* Consigne *
Rédigez la suite du texte sur les violences subies par les femmes séropositives en Afrique du Sud, en reprenant juste après sa dernière phrase.

+++ Texte proposé +++

Mais il existe peu de données documentées sur ces expériences. Pour combler cette lacune et générer des connaissances sur la base des expériences directes des femmes vivant avec le VIH, l'organisation sud-africaine de la société civile AIDS Legal Network (ALN) a mené à bien des recherches sur les perceptions et les expériences de la violence et d'autres atteintes aux droits de l'homme dont sont victimes les femmes vivant avec le VIH en Afrique du Sud.

Les Ambassadrices des femmes séropositives sud-africaines disent qu'elles mettront les résultats des recherches à profit pour se mobiliser au niveau local. Crédit photo : Johanna Kehler

Appuyé par le Fonds d'affectation spéciale des Nations Unies pour mettre fin à la violence à l'égard des femmes, qui est géré par ONU Femmes au nom du système des Nations Unies, le rapport est lancé dans tout le pays à l'occasion des 16 Jours d'activisme contre la violence basée sur le genre. Suite au premier lancement, dans la province de KwaZulu-Natal, Johanna Kehler, Directrice exécutive de Aids Legal Network, commente pour nous les résultats:

1. La page de couverture du rapport comporte la citation d'une femme vivant avec le VIH : « Si j'avais su ce qui allait arriver, je n'en aurais jamais parlé ». Pourquoi avoir choisi cette déclaration ?

Nous l'avons choisie car nous estimons qu'elle reflète bien le sentiment d'humiliation, le rejet et les abus dont sont victimes les femmes lorsqu'elles révèlent leur séropositivité. De nombreuses femmes qui comptaient sur l'appui de leur famille ont, au contraire, connu un continuum de violence dans tous les aspects de leur vie, de la part de leurs partenaires, familles, amis, communautés et prestataires de services.

Plusieurs femmes ont expliqué avoir décidé de déménager de leur communauté pour prendre un nouveau départ au sein d'une nouvelle communauté où les gens ignoraient leur séropositivité. Je pense que cette courte citation résume l'interminable cycle de la violence qu'endurent les femmes une fois leur séropositivité connue.

+++ Données +++

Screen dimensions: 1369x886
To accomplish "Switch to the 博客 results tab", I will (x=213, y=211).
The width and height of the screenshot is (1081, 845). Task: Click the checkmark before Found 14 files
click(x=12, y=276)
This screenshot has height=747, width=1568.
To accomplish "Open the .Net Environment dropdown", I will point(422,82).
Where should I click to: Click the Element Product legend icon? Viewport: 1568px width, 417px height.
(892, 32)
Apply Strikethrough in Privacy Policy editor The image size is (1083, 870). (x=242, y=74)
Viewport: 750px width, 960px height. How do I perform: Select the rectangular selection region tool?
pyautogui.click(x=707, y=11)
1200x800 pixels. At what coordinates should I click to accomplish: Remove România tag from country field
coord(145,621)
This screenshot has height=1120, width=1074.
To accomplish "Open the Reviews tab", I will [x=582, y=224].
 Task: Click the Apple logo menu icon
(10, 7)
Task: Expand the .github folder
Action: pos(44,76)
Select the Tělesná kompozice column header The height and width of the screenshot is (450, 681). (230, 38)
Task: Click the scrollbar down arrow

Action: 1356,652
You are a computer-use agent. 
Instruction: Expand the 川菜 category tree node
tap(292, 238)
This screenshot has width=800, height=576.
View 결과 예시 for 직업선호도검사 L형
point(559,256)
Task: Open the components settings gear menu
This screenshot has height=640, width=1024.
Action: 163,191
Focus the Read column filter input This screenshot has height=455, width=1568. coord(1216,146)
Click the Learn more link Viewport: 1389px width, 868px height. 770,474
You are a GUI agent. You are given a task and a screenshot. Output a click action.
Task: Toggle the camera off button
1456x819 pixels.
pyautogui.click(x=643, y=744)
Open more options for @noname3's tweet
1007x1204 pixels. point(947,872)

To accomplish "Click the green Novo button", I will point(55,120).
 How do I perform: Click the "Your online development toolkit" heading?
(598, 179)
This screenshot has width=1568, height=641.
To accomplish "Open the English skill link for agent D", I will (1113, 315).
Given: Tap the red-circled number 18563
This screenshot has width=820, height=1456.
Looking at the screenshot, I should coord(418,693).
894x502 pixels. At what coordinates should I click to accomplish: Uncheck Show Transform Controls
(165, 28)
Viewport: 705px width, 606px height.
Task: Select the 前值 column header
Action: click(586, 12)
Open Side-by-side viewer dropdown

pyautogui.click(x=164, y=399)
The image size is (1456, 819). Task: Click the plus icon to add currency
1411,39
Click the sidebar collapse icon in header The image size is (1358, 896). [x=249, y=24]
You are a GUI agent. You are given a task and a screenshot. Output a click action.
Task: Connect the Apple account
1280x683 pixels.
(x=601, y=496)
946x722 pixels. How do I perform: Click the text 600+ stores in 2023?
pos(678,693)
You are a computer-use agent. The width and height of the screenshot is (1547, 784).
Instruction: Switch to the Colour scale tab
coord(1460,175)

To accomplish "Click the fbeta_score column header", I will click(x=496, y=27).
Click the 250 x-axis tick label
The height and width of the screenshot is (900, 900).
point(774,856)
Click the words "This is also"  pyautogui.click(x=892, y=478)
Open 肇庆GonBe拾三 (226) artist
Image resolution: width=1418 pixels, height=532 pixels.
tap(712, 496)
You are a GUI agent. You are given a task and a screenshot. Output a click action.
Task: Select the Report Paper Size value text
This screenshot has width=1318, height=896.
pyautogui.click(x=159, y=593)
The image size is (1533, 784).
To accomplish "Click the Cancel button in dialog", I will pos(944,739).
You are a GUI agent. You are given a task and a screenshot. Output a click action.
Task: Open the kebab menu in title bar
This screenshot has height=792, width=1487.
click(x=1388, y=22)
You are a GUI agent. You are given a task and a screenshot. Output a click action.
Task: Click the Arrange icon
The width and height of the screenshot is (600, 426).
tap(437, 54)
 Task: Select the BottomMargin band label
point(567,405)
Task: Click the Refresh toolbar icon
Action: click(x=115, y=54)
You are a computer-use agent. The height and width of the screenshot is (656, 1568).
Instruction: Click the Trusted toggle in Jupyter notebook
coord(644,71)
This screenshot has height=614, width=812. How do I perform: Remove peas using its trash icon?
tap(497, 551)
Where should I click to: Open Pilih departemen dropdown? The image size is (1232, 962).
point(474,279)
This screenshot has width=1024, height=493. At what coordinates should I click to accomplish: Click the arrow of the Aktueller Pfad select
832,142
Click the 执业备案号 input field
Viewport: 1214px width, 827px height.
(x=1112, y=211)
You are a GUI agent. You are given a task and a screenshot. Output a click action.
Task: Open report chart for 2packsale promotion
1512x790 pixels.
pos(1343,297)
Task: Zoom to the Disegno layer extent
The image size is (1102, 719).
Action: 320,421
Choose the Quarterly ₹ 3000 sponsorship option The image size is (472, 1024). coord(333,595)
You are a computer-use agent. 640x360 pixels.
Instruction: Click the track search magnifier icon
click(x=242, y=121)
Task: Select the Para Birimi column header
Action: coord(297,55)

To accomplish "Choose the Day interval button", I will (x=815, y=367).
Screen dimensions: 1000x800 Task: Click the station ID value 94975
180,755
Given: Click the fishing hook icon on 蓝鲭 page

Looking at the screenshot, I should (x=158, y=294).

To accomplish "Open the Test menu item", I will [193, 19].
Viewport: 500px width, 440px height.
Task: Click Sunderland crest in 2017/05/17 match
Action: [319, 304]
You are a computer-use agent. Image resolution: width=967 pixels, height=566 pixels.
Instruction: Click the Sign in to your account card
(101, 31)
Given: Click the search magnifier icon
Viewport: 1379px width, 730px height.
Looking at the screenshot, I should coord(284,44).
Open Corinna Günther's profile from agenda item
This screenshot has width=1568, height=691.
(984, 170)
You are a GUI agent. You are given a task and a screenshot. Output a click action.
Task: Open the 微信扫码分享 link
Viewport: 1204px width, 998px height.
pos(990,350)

+++

* Réponse *
2. Le programme mis en œuvre par l'ALN avec le soutien du Fonds d'affectation spéciale répertorie les cas de violences et d'autres atteintes aux droits dont sont victimes les femmes séropositives, et lutte contre ces dernières. Pourquoi est-il si important de se focaliser sur ce groupe cible ?

On manque d'informations et de données sur la violence commise contre les femmes séropositives. On dispose en particulier de peu de connaissances issues des expériences des femmes elles-mêmes. Dans un contexte comme celui de l'Afrique du Sud, où la violence sexuelle et basée sur le genre et le VIH/sida a atteint des proportions endémiques, il convient de comprendre pleinement la manière dont ces pandémies affectent la vie des femmes vivant avec le VIH/sida.

3. Ces recherches ont-elles fait apparaître des résultats que vous avez trouvé particulièrement surprenants ou novateurs ?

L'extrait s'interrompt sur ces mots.